I watched snippets of the interview and found it particularly painful as Prince Harry painted a painful parallel between the Biritish press treatment of his mother, the late Princess Diana and his wife, Meghan Markle. It was particularly horrifying to hear that Meghan had been told she could not seek professional help when she was experiencing depression and suicidal thoughts as this would be seen as detrimental to the reputation of the royal family. And I am certain my face was just as shocked as Oprah’s when Meghan related how a member of the royal family had raised questions of how dark her baby might be when she was pregnant with her first born.

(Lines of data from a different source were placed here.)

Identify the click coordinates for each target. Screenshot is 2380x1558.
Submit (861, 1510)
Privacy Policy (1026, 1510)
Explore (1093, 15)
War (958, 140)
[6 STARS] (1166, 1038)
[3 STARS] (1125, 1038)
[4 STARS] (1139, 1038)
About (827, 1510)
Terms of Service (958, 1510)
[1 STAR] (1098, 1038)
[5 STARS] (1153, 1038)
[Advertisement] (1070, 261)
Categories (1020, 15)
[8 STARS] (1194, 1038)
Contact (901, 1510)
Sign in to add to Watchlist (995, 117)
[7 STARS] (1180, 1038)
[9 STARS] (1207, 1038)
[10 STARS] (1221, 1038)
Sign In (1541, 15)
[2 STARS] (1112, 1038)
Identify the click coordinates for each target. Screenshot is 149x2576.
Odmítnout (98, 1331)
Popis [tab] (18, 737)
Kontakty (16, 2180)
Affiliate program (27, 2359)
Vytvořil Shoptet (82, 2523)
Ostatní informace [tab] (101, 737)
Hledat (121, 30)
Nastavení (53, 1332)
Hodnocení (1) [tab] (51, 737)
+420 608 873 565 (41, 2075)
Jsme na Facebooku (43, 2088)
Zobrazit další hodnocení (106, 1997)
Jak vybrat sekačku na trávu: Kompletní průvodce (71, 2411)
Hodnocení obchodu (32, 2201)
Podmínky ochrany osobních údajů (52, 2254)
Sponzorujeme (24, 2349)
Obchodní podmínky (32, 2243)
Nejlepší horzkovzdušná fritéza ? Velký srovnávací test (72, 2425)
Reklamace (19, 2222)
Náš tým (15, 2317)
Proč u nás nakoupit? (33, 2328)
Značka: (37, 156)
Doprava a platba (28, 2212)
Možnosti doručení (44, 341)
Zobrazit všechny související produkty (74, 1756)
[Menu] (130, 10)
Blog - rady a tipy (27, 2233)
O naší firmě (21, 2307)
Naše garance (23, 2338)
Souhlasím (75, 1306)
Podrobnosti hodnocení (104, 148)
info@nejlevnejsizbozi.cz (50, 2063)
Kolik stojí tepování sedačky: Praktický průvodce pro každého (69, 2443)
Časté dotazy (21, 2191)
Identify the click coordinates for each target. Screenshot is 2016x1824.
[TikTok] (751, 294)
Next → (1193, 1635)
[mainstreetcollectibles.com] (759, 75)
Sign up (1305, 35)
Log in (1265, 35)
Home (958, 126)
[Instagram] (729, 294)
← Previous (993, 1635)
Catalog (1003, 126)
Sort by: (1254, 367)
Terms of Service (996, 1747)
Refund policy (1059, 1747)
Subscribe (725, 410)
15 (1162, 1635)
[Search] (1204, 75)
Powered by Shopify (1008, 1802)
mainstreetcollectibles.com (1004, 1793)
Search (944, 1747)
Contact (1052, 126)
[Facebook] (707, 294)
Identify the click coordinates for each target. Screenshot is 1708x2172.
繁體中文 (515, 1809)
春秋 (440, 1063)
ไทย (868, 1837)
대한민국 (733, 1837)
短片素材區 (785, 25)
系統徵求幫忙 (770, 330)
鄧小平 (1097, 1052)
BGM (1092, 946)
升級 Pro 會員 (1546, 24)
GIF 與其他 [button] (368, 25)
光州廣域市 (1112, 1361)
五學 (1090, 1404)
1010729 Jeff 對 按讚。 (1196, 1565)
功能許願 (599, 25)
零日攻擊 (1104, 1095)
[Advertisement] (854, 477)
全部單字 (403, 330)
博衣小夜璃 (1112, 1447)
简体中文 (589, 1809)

Harry and Meghan’s stories make it easier to understand why they left the UK. And yes, of course, this is one side of the story. But it should also be clear that this is the first time we are hearing this side of the story. Certainly, the allegations of racism resonated with people of color, especially those in Britain.
But this tale from the British royal family, the story of Pfizer, and the story of McKinsey’s behavior during the opioid crisis have one thing in common: the behavior of people in power.
In a world desperate for a vaccine, is it right for Pfizer to use their power to ensure that they as a company are protected well beyond what other companies are asking for? The facile answer, of course, is that no one is forcing countries to say yes. There are other choices. Unless, of course, you count the reality of vaccine scarcity.
In a world where you can estimate how many people will die unnecessarily from opioid overdoses, is it right for a company to advice pharmaceutical companies to turbocharge their marketing of these drugs?
In this modern century, is it acceptable for people in power to keep silent while condoning racism?
So much of what drives those in power is image and reputation. To that end, they hone their public relations machinery. But power too often creates entitlement. And this sense of entitlement coupled with masterful public relations can create a culture of impunity within these institutions.
The question to us is this: what should we do?